(What to do)
1 > Copy the passage of the comment on YouTube creator culture word for word, starting at "On the subject" and ending at "fair complaint earlier)".
2 > Write the next part of the comment on YouTube creator culture, picking up right after its final sentence.

(Text extract)
»»

On the subject of Youtube grindset culture - I used to think people were being too hard on Josh Weissman, because he knew his stuff and would lay out a recipe in a way that was relatively easy to follow. (as long has he didn't use any special equipment which was a fair complaint earlier)
But lately you can absolutely tell he's chasing "the algorithm" because he's now completely dependent on getting views for his income.
Just a few short years ago this was just some guy, in his kitchen with a camera he set up in his cabinet, explaining to me how to keep a sourdough starter going. His korean fried chicken and char siu pork recipes are in my recipe binder. But the videos don't feel authentic anymore. This is no longer a guy excited about what he's showing you. This is a guy trying to game the system and I think it has made his videos worse.
Edit: I think my point is getting lost because I'm hearing about Josh Weissman a lot specifically but he's just the latest in a long line of people. The problem is YouTube and creator culture catering to the lowest common denominator.

««

(Dataset section)
»»

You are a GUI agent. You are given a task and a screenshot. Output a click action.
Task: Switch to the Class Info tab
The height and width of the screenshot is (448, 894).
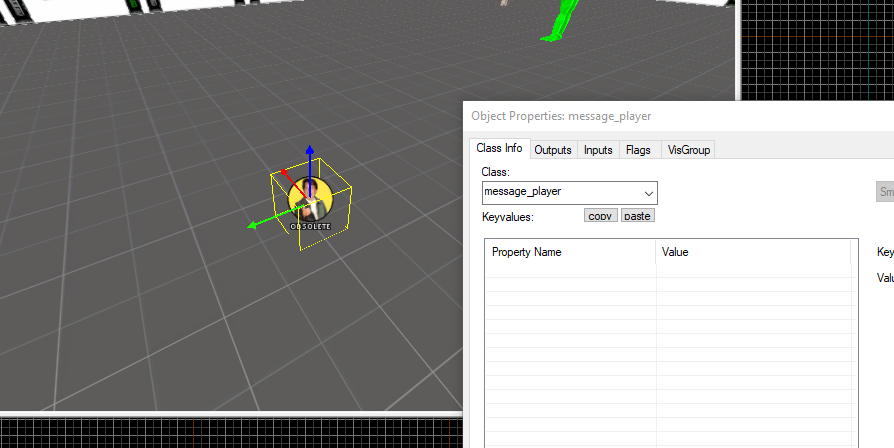499,149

««

(Expected responses)
1 >
On the subject of Youtube grindset culture - I used to think people were being too hard on Josh Weissman, because he knew his stuff and would lay out a recipe in a way that was relatively easy to follow. (as long has he didn't use any special equipment which was a fair complaint earlier)

2 >
i gave up on his ass when he got that new editor and his videos went all like CWISPY rewind, slow down, base boost CWISSSPYYY
You can ordinarily see the exact moment when someone realizes what they're going to have to do in order to make their channel really spin rent money. You can spot the video where the light goes out of their eyes, where they put their face to the table and took a long hit of nothing more substantial than glitter. It sucks, and it sucks mostly because these are the people that're propping up a platform that doesn't give a single, solitary fuck about them. They are lining up to be wrung dry, and they know it.
It is a blessed handful that remain true to what they've wanted to do from the outset, and an even luckier few that can actually make a living from it. Max Miller of Tasting History is basically a hero and deserves all the success he can wrangle from the bastard machine that is YouTube, for example. Some you can see when they realize where the money is (desperate) and sometimes, even worse, there are those that see where the money is (evil) and how hard they pivot. You might be able to think of a couple off the top of your head.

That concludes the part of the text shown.